Plot of time-corrected solar calibrations versus time
The normalized solar radiances have been corrected for the time drifts in bands 7 and 8. The remaining trend in the data is due to the degradation of the diffuser reflectance.
Plot of time-corrected solar calibration band ratios versus time
The data for bands 7 and 8 have been corrected for their respective time drifts. The corrected band 7/band 8 ratio is essentially constant with time.
Plot of SeaWiFS/MOBY matchups versus scan angle
The vicarious calibration adjusts the system gain of SeaWiFS to maximize the agreement between water-leaving radiances measured by SeaWiFS and MOBY for band 1-6 over the 53 matchup data sets.
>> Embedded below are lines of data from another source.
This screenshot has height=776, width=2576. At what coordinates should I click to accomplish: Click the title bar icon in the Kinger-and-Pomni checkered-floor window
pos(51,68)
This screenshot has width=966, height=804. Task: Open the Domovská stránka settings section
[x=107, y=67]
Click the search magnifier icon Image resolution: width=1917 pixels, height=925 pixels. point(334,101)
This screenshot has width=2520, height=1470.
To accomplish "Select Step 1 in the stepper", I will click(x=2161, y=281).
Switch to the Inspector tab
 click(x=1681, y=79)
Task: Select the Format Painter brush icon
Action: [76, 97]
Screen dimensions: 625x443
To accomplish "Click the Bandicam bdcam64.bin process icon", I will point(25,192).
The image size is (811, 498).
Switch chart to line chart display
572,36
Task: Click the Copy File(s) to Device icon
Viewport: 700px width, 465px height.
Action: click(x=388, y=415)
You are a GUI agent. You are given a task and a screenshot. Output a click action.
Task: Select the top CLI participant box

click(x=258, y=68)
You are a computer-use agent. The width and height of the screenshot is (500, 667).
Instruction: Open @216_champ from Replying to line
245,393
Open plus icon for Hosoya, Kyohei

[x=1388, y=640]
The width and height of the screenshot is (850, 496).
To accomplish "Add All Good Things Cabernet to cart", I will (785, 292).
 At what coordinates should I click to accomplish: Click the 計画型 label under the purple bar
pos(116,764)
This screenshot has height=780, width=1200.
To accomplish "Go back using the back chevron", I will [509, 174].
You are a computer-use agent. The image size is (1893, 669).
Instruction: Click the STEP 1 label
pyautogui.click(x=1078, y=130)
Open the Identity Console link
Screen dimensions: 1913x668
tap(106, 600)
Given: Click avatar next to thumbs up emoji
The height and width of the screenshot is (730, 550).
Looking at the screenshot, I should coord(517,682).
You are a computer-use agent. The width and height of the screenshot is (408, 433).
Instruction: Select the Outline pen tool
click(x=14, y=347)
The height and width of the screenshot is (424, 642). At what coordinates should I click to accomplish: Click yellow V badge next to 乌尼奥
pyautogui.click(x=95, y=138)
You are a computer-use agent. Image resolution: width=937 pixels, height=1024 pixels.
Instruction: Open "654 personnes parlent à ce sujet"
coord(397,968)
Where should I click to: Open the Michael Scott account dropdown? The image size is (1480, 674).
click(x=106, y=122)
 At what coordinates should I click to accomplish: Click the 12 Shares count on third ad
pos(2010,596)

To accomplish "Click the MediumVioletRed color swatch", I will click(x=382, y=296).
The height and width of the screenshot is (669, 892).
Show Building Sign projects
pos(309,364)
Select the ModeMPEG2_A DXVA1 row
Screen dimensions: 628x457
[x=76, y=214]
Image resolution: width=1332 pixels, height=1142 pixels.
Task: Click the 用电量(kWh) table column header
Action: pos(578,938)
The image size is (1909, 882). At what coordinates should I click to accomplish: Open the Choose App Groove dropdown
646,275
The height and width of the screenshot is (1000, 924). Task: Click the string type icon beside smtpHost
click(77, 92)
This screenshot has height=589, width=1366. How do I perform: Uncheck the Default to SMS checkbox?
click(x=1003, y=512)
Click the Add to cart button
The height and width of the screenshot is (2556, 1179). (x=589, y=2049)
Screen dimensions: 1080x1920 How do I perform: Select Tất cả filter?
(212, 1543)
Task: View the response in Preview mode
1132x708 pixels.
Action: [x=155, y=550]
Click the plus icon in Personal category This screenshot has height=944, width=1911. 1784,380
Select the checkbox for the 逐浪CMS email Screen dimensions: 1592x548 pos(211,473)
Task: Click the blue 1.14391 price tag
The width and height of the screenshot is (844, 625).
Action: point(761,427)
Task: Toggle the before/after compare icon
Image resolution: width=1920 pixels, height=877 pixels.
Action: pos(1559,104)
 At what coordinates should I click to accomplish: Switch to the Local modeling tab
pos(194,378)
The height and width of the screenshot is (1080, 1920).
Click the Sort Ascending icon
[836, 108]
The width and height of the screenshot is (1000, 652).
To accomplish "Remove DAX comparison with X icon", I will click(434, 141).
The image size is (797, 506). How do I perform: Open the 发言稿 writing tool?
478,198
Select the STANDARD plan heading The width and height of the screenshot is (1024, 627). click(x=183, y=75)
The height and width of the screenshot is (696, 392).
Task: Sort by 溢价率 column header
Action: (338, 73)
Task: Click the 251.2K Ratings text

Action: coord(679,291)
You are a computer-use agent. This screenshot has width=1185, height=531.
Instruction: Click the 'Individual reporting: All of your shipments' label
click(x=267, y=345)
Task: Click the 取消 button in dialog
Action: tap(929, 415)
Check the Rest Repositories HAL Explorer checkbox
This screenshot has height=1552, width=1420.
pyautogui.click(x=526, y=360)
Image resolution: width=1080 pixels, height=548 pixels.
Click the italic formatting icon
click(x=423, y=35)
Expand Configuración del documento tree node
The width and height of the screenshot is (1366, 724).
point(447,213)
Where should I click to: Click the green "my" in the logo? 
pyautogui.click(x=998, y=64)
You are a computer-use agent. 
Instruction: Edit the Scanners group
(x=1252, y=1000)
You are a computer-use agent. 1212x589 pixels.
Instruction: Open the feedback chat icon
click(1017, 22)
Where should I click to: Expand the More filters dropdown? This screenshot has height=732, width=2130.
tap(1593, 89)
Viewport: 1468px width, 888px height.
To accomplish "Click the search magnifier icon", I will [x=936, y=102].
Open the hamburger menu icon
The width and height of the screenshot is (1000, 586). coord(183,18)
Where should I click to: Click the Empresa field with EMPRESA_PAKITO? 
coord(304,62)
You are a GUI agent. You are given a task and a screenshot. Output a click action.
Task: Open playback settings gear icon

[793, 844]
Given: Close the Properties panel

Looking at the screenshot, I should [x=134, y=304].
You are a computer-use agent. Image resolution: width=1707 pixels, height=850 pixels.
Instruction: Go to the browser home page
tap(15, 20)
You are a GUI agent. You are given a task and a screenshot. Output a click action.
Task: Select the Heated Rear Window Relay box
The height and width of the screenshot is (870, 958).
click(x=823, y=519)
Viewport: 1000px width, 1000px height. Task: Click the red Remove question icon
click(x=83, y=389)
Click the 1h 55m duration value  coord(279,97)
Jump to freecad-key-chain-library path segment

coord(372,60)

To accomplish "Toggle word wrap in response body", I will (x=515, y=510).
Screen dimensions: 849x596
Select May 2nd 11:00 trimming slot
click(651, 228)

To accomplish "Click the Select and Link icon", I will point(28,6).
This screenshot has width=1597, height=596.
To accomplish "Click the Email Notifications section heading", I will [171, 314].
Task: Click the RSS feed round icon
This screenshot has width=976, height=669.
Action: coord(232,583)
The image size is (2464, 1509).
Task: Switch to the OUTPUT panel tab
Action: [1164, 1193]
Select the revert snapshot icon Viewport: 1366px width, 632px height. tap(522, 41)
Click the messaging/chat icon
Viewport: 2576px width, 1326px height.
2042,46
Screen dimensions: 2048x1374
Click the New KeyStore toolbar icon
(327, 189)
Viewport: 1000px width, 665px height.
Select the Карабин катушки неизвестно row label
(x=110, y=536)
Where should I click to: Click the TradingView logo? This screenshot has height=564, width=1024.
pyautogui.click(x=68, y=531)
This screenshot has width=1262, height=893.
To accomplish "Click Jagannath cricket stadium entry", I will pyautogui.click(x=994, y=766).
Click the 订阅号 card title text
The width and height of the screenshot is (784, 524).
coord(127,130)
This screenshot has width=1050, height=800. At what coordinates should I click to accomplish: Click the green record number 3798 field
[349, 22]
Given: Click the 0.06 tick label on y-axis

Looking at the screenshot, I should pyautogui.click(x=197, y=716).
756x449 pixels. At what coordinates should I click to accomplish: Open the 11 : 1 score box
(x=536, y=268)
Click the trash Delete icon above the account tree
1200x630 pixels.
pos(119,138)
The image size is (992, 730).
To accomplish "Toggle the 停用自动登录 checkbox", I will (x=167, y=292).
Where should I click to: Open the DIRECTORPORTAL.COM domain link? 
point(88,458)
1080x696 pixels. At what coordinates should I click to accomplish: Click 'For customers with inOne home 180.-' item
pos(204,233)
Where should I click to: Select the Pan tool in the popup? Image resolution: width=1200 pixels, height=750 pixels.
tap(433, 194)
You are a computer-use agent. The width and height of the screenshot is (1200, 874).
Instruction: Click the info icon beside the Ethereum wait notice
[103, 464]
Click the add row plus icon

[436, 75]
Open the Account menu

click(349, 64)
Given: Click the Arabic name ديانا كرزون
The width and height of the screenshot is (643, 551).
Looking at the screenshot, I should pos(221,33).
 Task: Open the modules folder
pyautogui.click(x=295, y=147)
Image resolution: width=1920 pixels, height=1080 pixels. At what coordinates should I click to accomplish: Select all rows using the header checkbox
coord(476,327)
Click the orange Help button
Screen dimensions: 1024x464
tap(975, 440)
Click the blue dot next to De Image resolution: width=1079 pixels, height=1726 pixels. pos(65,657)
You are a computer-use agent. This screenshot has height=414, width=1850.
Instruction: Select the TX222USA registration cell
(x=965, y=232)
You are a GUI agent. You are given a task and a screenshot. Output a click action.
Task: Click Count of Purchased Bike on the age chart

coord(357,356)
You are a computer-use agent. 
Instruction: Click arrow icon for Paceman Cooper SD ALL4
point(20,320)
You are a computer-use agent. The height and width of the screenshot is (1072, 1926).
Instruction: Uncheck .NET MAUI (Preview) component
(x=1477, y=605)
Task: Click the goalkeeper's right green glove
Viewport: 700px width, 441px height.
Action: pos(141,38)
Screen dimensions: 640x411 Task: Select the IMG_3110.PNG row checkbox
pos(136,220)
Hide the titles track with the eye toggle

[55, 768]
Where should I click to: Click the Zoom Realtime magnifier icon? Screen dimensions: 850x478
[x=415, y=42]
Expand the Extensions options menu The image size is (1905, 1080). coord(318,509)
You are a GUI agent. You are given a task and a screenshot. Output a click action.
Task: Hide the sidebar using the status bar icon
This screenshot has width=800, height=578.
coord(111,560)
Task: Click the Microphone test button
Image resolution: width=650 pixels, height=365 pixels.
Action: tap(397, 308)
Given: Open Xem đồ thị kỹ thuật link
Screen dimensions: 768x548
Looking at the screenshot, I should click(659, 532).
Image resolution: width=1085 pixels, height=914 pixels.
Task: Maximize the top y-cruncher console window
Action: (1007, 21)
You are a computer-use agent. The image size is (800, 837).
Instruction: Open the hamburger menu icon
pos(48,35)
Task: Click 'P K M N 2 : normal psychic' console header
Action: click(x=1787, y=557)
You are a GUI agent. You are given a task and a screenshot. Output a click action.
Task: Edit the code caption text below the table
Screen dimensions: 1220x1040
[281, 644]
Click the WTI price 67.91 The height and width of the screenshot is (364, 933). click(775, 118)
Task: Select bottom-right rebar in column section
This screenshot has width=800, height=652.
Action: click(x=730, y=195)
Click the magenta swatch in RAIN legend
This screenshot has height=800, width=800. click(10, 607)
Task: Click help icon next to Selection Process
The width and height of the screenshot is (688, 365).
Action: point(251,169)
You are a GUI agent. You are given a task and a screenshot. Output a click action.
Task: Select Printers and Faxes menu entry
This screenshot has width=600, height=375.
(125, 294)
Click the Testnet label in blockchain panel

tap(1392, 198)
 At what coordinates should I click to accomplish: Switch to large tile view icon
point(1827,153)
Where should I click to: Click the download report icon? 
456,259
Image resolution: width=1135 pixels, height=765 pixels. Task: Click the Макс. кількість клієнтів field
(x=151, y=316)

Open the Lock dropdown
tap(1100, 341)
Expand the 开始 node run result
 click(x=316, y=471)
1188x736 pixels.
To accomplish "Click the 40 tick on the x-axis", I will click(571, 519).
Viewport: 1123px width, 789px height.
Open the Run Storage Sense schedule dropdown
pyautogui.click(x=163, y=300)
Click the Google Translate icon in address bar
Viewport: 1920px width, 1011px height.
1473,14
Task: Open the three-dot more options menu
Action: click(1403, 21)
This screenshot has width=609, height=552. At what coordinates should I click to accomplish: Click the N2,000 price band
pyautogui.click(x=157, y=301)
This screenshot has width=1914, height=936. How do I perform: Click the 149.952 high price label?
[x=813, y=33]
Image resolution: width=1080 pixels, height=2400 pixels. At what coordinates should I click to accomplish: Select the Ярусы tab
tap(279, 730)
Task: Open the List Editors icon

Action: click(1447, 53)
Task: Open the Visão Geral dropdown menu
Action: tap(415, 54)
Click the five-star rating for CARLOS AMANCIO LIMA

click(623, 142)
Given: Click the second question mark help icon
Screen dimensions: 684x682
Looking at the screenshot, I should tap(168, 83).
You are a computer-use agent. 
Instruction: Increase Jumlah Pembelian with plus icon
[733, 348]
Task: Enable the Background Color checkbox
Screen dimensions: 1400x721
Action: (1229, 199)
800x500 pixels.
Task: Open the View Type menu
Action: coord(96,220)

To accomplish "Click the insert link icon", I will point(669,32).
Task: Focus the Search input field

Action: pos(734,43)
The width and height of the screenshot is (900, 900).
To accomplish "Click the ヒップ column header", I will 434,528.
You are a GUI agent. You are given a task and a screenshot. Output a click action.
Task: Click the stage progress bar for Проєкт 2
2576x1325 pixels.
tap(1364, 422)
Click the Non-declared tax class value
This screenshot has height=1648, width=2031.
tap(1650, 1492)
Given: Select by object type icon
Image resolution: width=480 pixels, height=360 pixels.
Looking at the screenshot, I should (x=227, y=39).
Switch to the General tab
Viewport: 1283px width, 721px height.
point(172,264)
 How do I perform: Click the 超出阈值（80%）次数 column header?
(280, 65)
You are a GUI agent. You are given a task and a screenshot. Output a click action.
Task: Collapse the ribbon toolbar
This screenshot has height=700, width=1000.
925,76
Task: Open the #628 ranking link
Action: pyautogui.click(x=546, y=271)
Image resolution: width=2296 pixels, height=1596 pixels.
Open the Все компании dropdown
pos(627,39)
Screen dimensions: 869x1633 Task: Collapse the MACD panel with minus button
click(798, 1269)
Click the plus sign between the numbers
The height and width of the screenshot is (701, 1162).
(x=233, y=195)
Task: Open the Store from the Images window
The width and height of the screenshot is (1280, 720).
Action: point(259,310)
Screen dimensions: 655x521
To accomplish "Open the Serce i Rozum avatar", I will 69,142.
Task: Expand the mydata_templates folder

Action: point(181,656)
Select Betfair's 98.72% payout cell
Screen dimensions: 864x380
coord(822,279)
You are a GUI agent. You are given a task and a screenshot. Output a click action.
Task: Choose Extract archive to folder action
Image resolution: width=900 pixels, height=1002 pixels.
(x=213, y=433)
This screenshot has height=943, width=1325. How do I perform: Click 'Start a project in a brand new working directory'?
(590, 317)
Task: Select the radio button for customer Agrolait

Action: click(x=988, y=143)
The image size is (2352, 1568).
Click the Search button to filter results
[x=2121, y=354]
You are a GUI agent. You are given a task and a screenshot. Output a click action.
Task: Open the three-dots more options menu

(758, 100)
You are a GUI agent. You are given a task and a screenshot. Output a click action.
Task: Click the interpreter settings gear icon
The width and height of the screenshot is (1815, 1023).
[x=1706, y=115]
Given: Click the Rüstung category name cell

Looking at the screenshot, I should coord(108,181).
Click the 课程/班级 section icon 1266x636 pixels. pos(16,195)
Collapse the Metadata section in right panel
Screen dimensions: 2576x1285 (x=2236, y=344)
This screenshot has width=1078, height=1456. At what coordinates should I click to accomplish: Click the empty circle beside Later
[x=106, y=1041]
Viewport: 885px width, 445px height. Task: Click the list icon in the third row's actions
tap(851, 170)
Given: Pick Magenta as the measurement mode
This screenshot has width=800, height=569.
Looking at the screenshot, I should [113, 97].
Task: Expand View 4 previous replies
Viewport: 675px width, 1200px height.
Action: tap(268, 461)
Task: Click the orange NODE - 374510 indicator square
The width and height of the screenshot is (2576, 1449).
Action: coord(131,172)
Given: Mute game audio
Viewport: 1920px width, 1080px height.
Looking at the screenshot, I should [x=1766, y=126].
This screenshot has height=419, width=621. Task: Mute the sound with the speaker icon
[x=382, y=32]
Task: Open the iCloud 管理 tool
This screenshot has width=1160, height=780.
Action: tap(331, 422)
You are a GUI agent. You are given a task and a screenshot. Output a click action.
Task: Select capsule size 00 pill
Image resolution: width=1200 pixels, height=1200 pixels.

There are not any trends in the matchups, which indicate that the atmospheric correction algorithm does not have any residual effects as a function of scan angle.
Plot of SeaWiFS/MOBY matchups versus time
There are not any trends in the SeaWiFS/MOBY matchups, which indicate that the time corrections for bands 7 and 8 are working as expected.
Results of the SeaWiFS Vicarious Calibration
The table shows that SeaWiFS and MOBY radiances which results from the vicarious calibration, along with vicarious gain for each band that has been incorporated into current calibration table.
Plot of mean global clear water radiances versus time for bands 1-5
Clear water is water with a depth greater than one km and with a chlorophyll concentration of less than 0.15 mg/m^3. The filled circles and asterisks represent the mean radiances computed for the current (August 1998) reprocessing. The solid lines represent the mean radiances computed for the February 1998 reprocessing. Some of the improvements in the data quality resulting from the current reprocessing are evident in comparing the two sets of time series.
Plot of mean global clear water epsilons versus time
The filled circles represent the mean epsilons computed for the current (August 1998) reprocessing. The solid line represents the mean epsilons computed for the February 1998 reprocessing. The trend with time in the February data set has been removed from the current data set by the temporal corrections to bands 7 and 8.
Plot of mean global aerosol optical depths at 865 nm for clear water versus time
The filled circles represent the mean optical depths computed for the current (August 1998) reprocessing. The solid line represents the mean optical depths computed for the February 1998 reprocessing. The decrease in optical depth with time in the February data set has been removed from the current data set by the temporal corrections to bands 7 and 8.
Plot of mean global clear water chlorophyll versus time
The filled circles represent the mean chlorophyll computed for the current (August 1998) reprocessing. The solid line represents the mean chlorophyll computed for the February 1998 reprocessing. The decrease in chlorophyll with time in the February data set has been removed from the current data set by the temporal corrections to bands 7 and 8.
Results of the SeaWiFS Clear Water Analysis
The table compares global, clear water, normalized water-leaving radiances computed for SeaWiFS with mean normalized water-leaving radiances measured by MOBY.